Work instruction 1:
Translate this sentence from the abstract on lattice dispersal into Spanish: "Each approximation method exhibits a different spatial pattern of approximation error."
Work instruction 2:
Print everything in the abstract on lattice dispersal from "1. Models that represent" down to "across such lattices.".

Exercise passage:

1. Models that represent space as a lattice have a critical function in theoretical and applied ecology. Despite their significance, there is a dearth of appropriate theoretical developments for the description of dispersal across such lattices.

2. We present a series of methods for approximating continuous dispersal in discrete landscapes (denoted as centroid-to-centroid, centroid-to-area, area-to-centroid and area-to-area dispersal). We describe how these methods can be extended to incorporate different conditions at the boundary of the simulation arena and a framework for approximating continuous dispersal between irregularly shaped patches.

3. Each approximation method was tested against a baseline of continuous Gaussian dispersal in a periodic simulation arena. The residence probabilities for an individual dispersing in each time step according to a Gaussian kernel across grids of three differing resolutions were calculated over a number of dispersal steps. In addition, the steady-state asymptotic properties for the transition matrices for each approximation method and cell resolution were calculated and compared against the uniform expectation under continuous dispersal.

4. All four methods described in this article provide a reasonable approximation to the continuous baseline (<0·03 absolute error in probability calculations) on landscapes with grid cells of length equal to the expected dispersal distance or finer, but error increases as grid cells become progressively larger than the expected dispersal distance.

5. Each approximation method exhibits a different spatial pattern of approximation error. Centroid-to-centroid dispersal overestimates residence probabilities near the origin, resulting in decreased invasion rates relative to the baseline diffusion process. All other approximation methods underestimate residence probabilities near the origin and overestimate such probabilities in the peripheries, leading to an overestimation of invasion rates.

6. The asymptotic properties of centroid-to-centroid and area-to-centroid dispersal approximation methods deviate from that which is expected under continuous dispersal. This characteristic renders these methods unsuitable for use in long-term simulation studies where the equilibrium properties of the system are of interest.

7. Centroid-to-area and area-to-area approximation methods exhibit both low approximation error and desirable asymptotic properties. These methods provide a viable mechanism for linking individual-level dispersal to larger-scale characteristics such as metapopulation connectivity.

Data for review:
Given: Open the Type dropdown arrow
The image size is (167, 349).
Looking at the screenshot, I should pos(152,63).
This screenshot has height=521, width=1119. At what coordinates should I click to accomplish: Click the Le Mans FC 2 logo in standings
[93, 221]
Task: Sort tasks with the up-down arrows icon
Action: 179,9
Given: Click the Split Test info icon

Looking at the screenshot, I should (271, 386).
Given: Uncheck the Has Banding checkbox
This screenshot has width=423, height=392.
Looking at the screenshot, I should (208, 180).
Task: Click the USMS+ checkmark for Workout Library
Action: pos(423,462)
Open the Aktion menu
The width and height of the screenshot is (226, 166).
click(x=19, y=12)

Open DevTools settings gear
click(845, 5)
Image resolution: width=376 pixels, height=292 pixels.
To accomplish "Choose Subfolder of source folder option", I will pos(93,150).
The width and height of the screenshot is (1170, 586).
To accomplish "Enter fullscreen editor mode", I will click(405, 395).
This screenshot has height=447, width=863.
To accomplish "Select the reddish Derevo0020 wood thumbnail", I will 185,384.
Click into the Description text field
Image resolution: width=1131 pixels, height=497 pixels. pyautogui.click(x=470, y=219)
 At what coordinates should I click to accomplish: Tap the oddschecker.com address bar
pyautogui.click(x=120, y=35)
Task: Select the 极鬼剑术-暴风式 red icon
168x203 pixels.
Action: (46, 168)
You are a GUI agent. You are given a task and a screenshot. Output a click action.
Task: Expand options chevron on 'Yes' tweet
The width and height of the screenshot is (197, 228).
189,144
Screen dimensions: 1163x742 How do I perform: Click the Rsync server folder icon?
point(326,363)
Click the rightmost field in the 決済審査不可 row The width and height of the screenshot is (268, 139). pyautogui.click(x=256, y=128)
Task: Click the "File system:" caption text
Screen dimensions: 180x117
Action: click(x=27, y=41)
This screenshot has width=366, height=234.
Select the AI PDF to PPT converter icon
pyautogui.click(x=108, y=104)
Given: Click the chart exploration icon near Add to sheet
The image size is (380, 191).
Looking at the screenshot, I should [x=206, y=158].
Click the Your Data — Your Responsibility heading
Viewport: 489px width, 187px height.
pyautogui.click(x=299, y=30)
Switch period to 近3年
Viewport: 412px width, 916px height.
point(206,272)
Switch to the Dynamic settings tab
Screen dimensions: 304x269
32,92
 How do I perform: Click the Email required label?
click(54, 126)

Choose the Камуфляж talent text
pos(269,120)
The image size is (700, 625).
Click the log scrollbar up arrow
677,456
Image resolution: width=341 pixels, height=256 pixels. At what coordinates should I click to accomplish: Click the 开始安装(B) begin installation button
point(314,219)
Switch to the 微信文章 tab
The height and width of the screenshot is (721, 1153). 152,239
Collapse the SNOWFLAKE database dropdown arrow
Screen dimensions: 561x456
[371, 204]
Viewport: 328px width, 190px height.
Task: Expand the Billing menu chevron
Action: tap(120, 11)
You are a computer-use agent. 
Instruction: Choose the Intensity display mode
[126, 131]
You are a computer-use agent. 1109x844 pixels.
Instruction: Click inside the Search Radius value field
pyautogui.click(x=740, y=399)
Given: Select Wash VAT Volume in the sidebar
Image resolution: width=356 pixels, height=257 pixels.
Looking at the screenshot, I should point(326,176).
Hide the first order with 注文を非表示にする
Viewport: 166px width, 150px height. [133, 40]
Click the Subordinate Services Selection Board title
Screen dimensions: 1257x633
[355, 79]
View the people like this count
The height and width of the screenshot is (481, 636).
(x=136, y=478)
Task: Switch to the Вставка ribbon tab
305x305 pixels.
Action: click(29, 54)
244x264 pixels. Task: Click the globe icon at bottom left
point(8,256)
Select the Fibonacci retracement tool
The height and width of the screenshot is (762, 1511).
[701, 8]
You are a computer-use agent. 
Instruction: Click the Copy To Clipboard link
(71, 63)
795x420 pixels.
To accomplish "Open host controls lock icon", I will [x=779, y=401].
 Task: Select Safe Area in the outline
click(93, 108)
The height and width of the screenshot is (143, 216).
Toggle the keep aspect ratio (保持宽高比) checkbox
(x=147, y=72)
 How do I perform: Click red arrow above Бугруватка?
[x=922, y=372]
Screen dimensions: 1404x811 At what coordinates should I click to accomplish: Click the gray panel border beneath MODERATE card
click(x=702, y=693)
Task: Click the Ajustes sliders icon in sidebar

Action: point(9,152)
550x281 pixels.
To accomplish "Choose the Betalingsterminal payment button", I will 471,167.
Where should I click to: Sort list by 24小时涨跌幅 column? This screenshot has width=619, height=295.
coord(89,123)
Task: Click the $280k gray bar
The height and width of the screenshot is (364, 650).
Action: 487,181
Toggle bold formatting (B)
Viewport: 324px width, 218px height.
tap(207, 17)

Answer space 1:
Cada método de aproximación presenta un patrón espacial distinto de error de aproximación.

Answer space 2:
1. Models that represent space as a lattice have a critical function in theoretical and applied ecology. Despite their significance, there is a dearth of appropriate theoretical developments for the description of dispersal across such lattices.